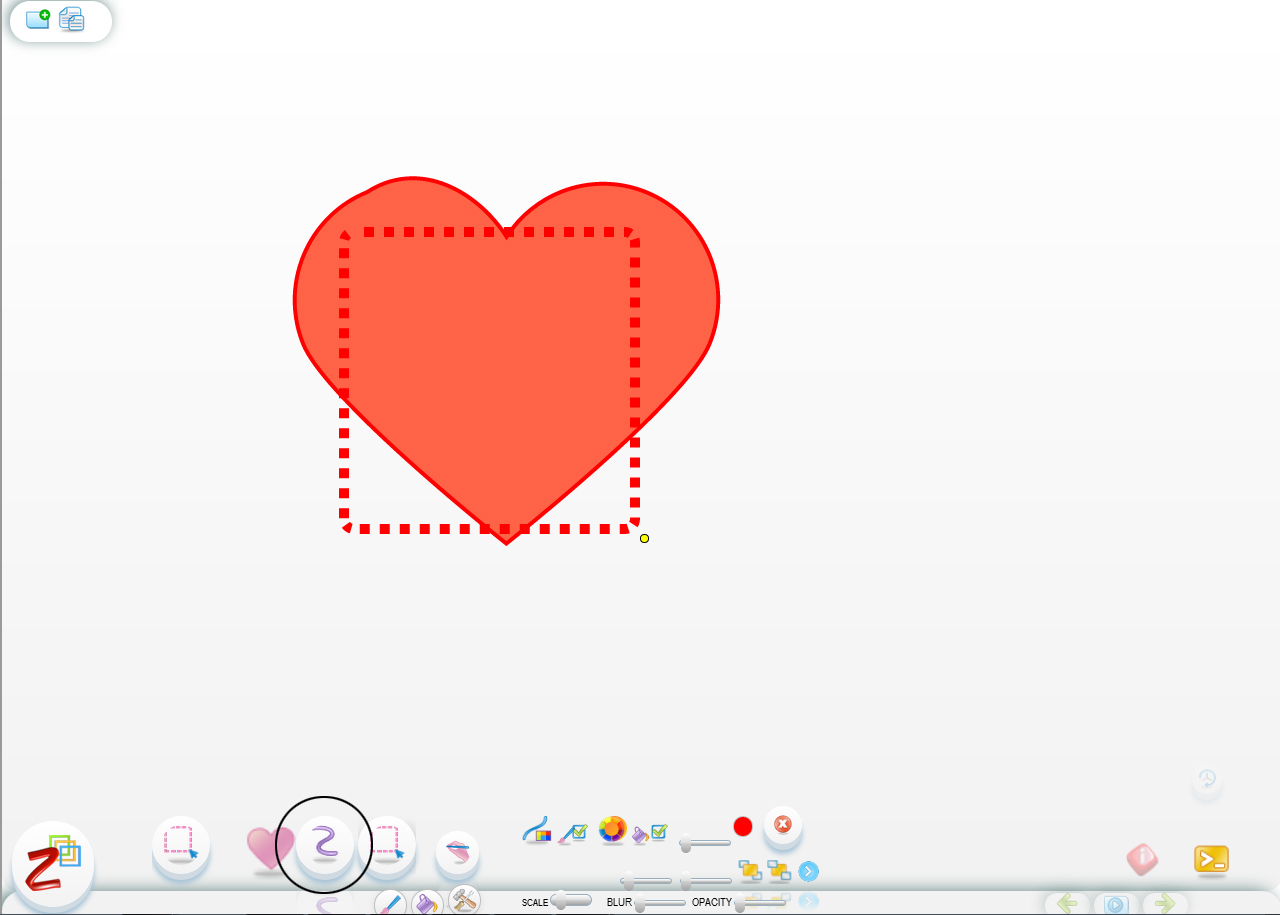Open the rainbow color wheel picker
The width and height of the screenshot is (1280, 915).
click(612, 829)
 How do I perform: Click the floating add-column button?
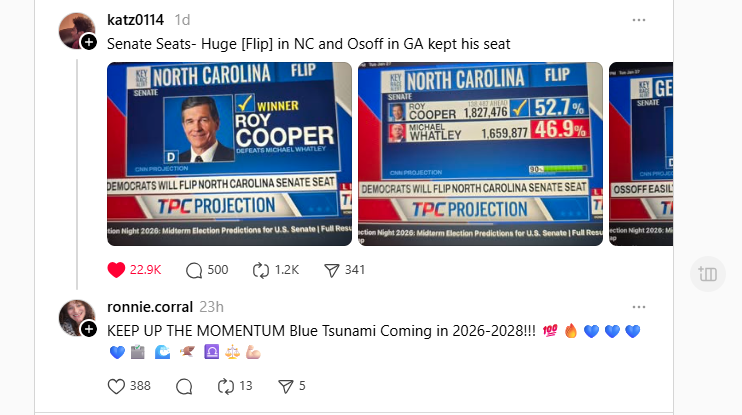pos(706,274)
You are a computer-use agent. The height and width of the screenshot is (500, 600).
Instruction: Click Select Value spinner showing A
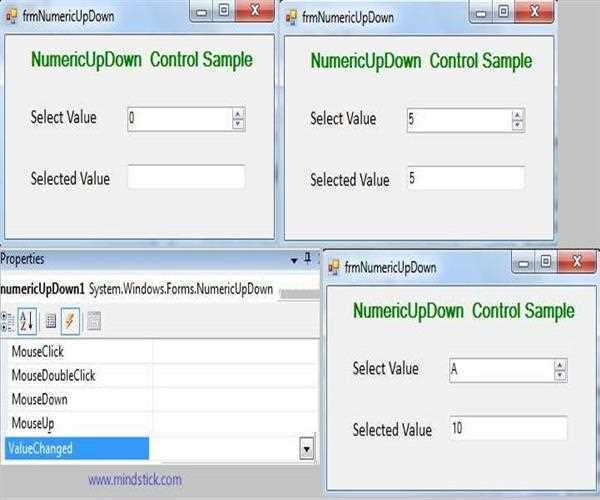point(501,370)
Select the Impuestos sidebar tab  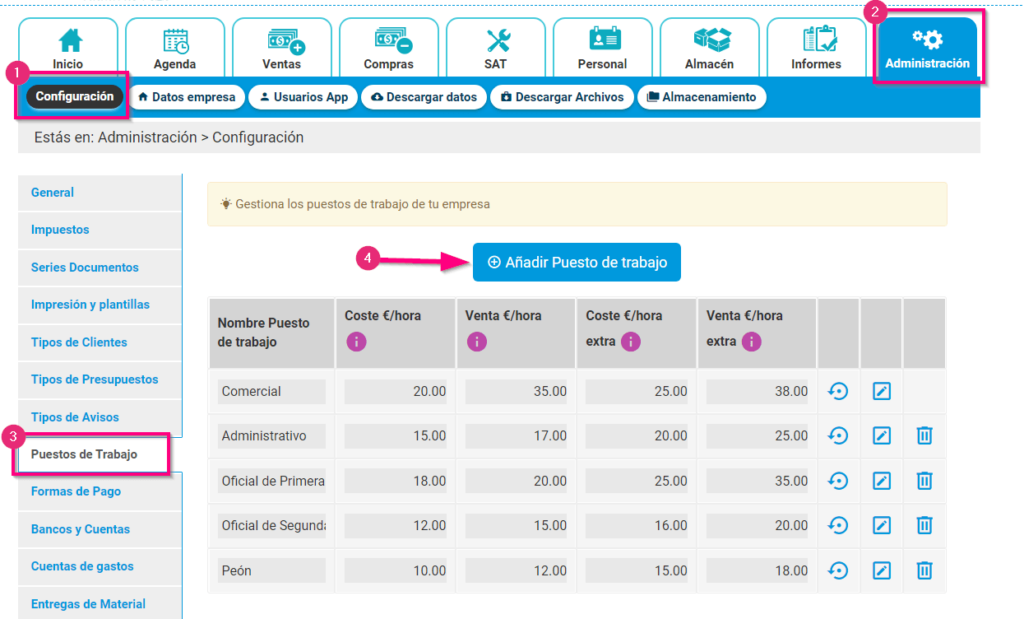(76, 230)
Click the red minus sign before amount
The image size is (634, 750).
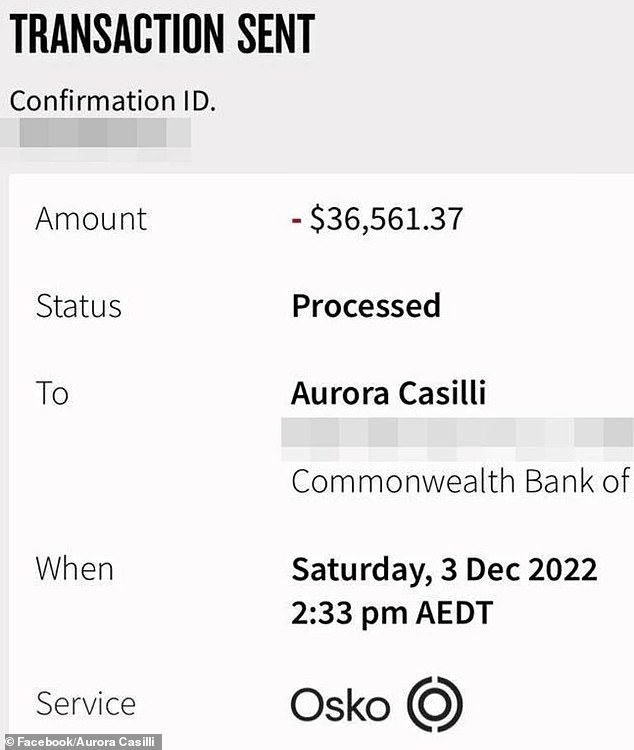296,219
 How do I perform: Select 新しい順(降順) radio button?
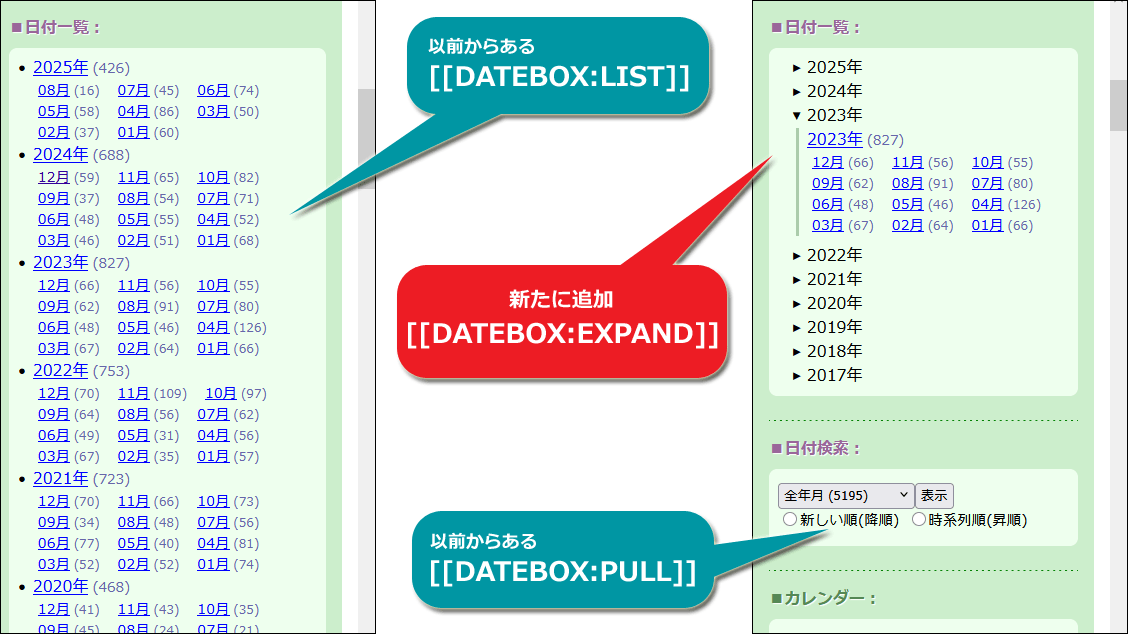click(x=790, y=519)
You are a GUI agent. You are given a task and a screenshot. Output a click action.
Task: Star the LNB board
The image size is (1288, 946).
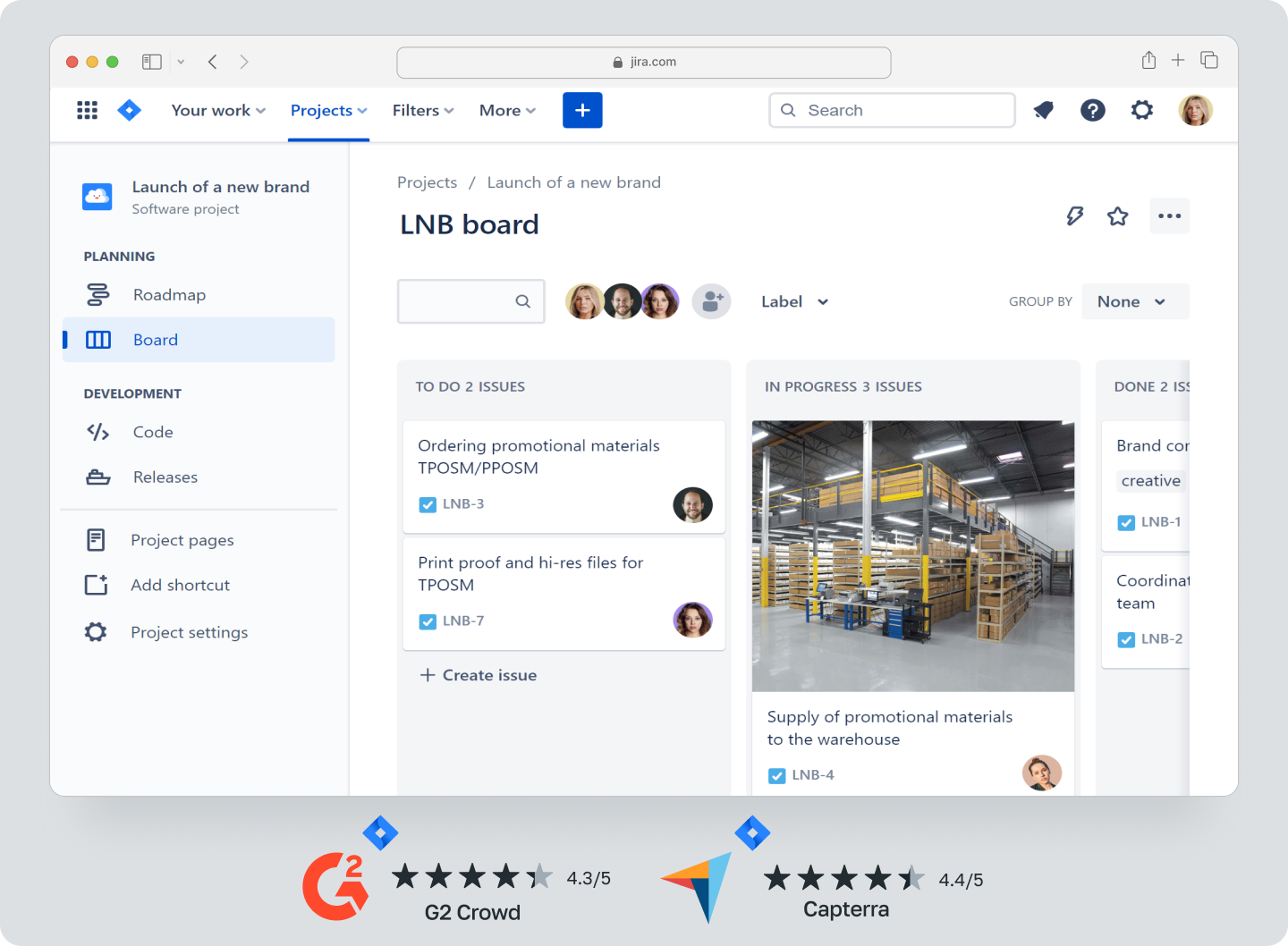[x=1117, y=216]
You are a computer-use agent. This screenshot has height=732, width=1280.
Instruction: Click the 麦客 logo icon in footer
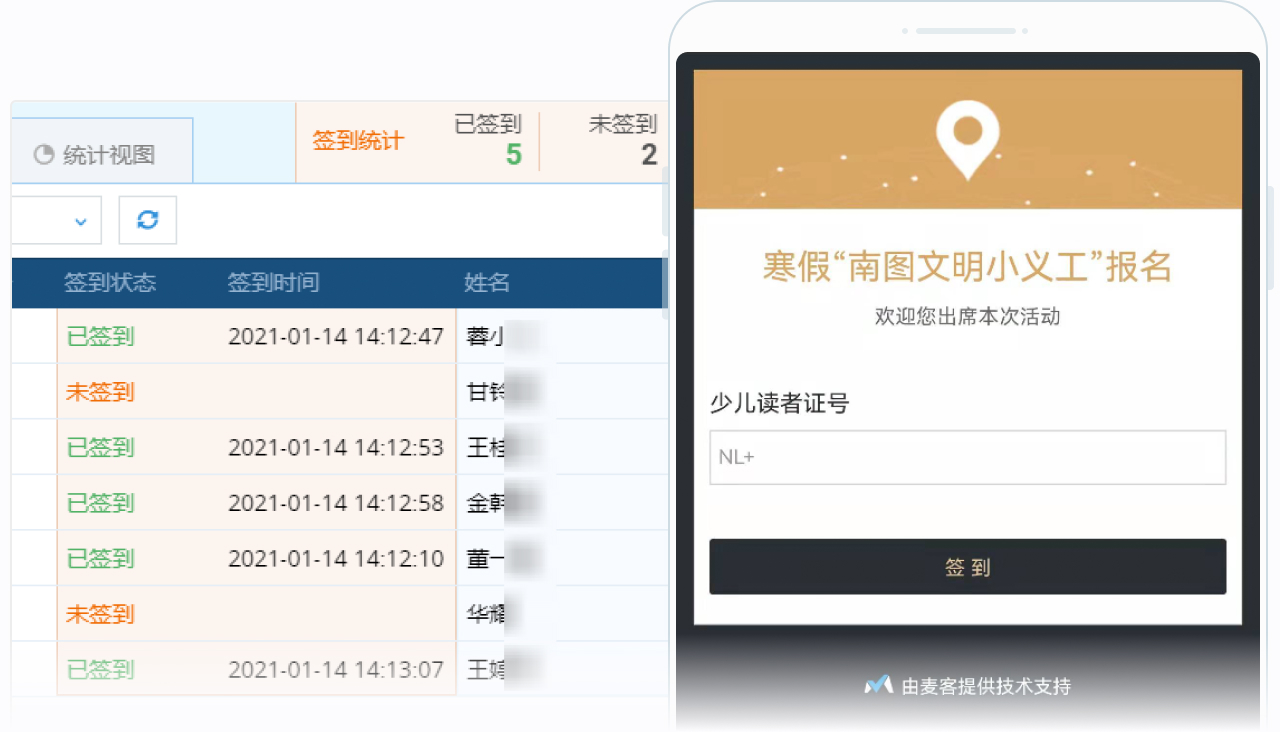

· · · ·

WHAT IS REQUIRED: All that belongs in the answer is the lines from the line with "Task: Star the LNB board" through the closing line of the entries, inclusive, transcribed exactly and free of pictures.

FINISHED EXERCISE:
Task: Star the LNB board
The image size is (1288, 946).
[x=1117, y=216]
You are a computer-use agent. This screenshot has height=732, width=1280.
Instruction: Click the 麦客 logo icon in footer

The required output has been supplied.